== Les données ==

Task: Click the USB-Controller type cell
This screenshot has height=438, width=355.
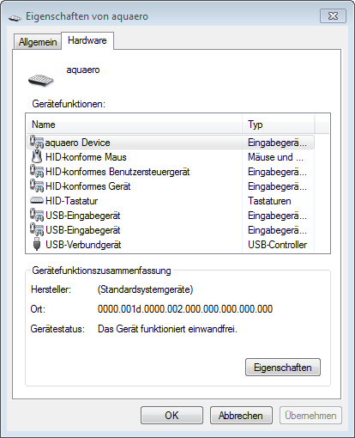Action: 277,245
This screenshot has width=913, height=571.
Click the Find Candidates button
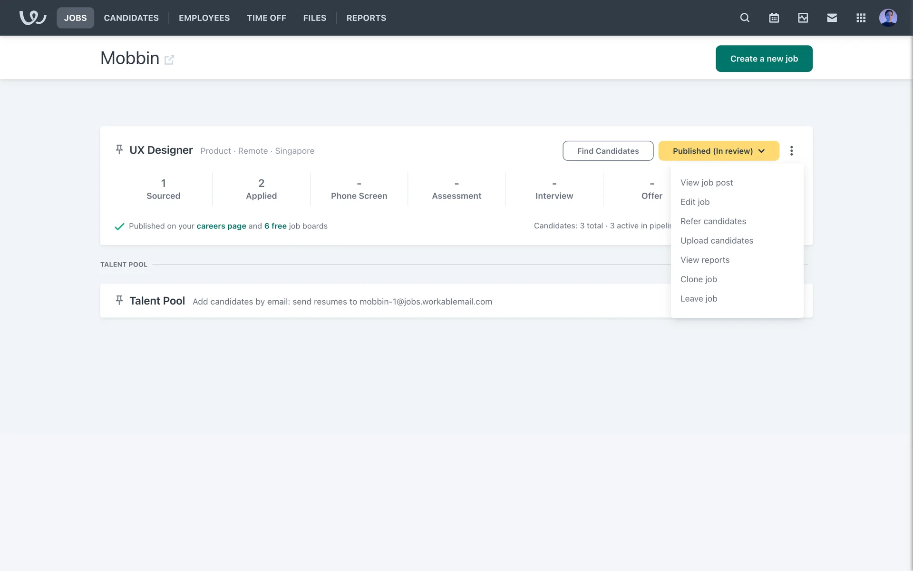(608, 151)
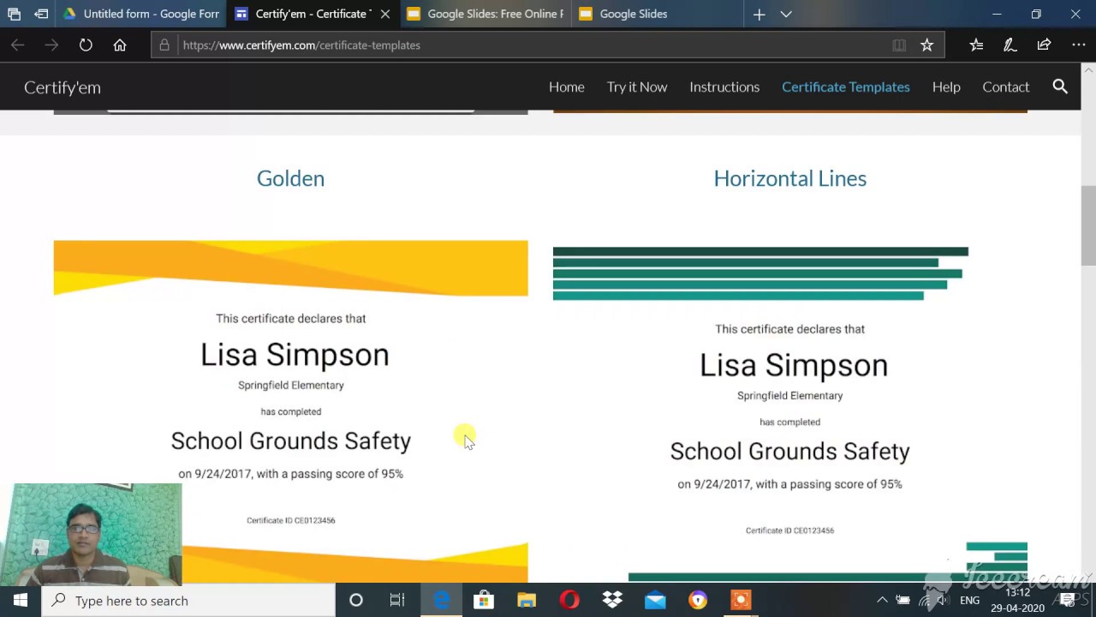Open Try it Now nav link
This screenshot has height=617, width=1096.
coord(636,87)
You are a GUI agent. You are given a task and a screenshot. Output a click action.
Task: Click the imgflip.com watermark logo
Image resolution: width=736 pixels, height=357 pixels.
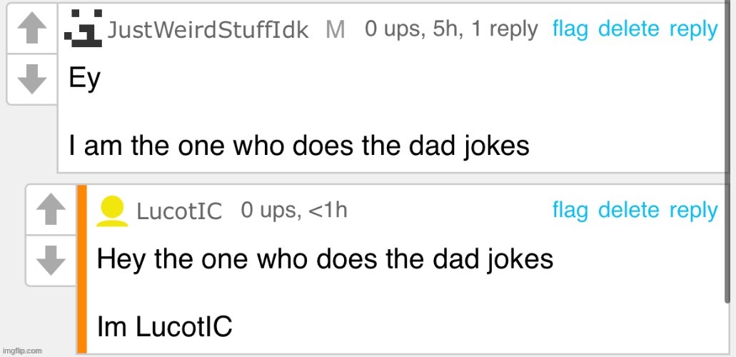pyautogui.click(x=22, y=351)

===

Présentez toutes les lignes des enregistrements ci-dessus sous forme de liste numérotée, en omettant les lignes vides. Laissez les images de côté dans votre réponse.

1. Task: Click the USB-Controller type cell
2. This screenshot has height=438, width=355.
3. Action: 277,245
4. This screenshot has width=913, height=571.
5. Click the Find Candidates button
6. (608, 151)
7. Open Try it Now nav link
8. This screenshot has height=617, width=1096.
9. coord(636,87)
10. You are a GUI agent. You are given a task and a screenshot. Output a click action.
11. Task: Click the imgflip.com watermark logo
12. Image resolution: width=736 pixels, height=357 pixels.
13. pyautogui.click(x=22, y=351)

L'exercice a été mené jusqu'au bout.